Configuration Compliance Manager
Automated, Agentless Configuration Compliance
Auditing the configurations of IT systems and monitoring changes in those configurations is critical to reducing security risk and achieving compliance. Tripwire Configuration Compliance Manager (CCM) is an enterprise-class solution for discovering and agentlessly auditing systems for configuration inventory and policy compliance. Tripwire CCM automates configuration auditing, change monitoring and configuration compliance processes, providing a clear picture of system configurations and the compliance impact of configuration changes.
Tripwire Configuration Compliance Manager utilizes active and passive scanning to discover and audit the configurations of all networked systems.Tripwire CCM includes a wide variety of scan modules that provide highly detailed information on the configurations of a variety of systems, including desktops, laptops, applications, firewalls, routers and switches. These modules profile systems for specific characteristics, such as application configurations. Application-specific scan modules include anti-virus, Cisco routers and switches, Microsoft Active Directory, databases, web servers, and firewalls.

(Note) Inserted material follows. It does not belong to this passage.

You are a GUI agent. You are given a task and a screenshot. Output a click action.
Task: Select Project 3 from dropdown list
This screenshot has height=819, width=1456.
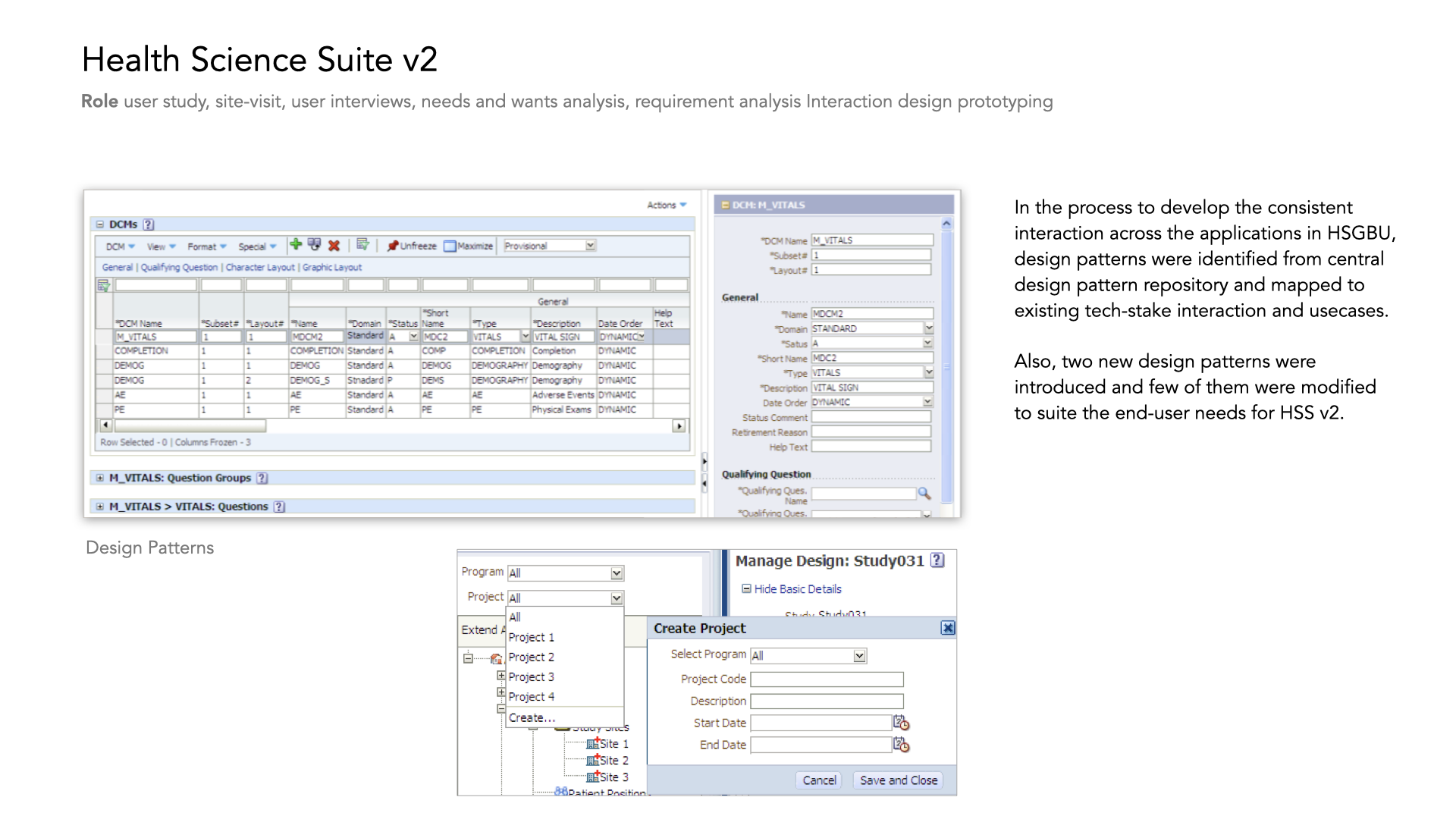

Tripwire CCM utilizes a completely agentless architecture, requiring no software to install on the monitored endpoints. This provides ease of management across the largest networks, highly cost-effective deployments, and the ability to profile every system in the enterprise. Tripwire CCM’s agentless architecture provides comprehensive coverage with the industry's lowest cost of ownership.
Tripwire Configuration Compliance Manager continuously discovers and identifies all IT systems, including servers, desktops, laptops, routers, switches, firewalls, and enterprise applications. It also regularly enumerates the configuration of each system and any configuration changes, providing detailed information on thousands of configuration variables. Tripwire CCM assesses virtually everything on your network, from routing table entries and ACLs to Active Directory group policy objects and application misconfigurations - all without using agents. Tripwire CCM can also monitor the integrity of designated files, a requirement for PCI compliance. Tripwire CCM’s configuration assessment capabilities and easy to use policy engine make it easy to tune and modify your custom policies.

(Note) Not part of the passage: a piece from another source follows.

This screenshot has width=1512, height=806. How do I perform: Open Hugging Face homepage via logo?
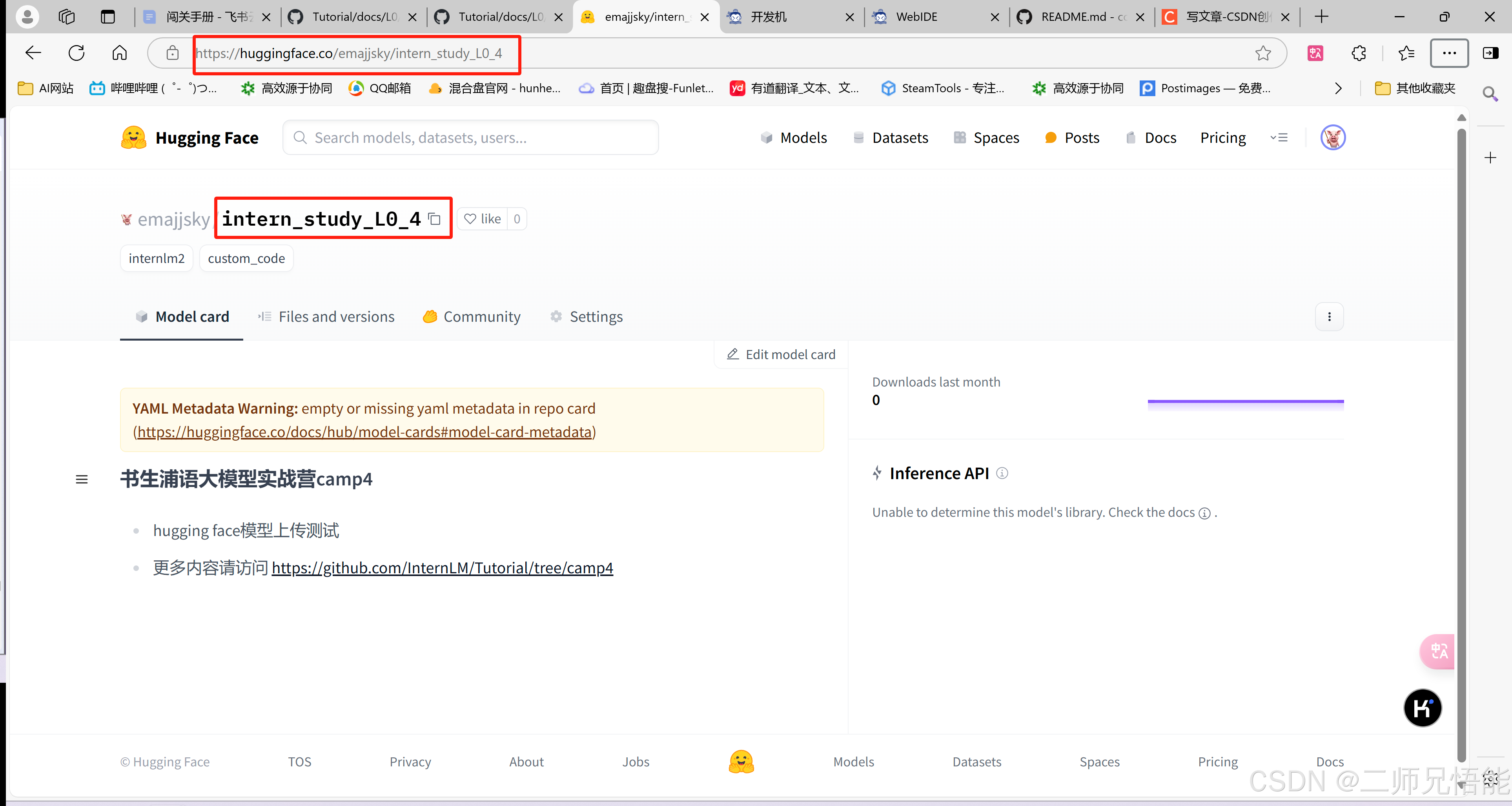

Advantages of Tripwire CCM’s architecture includes ease to deploy, ease to management, complete network coverage and low cost of ownership. Tripwire CCM deployments utilize the same distributed Device Profiler appliance as Tripwire IP360 – in fact, the same Tripwire Device Profiler can be used for either Tripwire IP360 or Tripwire CCM. Device Profilers profile all systems on the network, identify the operating system, applications, and vulnerabilities on each host, and send the discovered data back to the management server. Tripwire CCM performs System Hardening using configuration assessment techniques and File Integrity Monitoring on IT systems.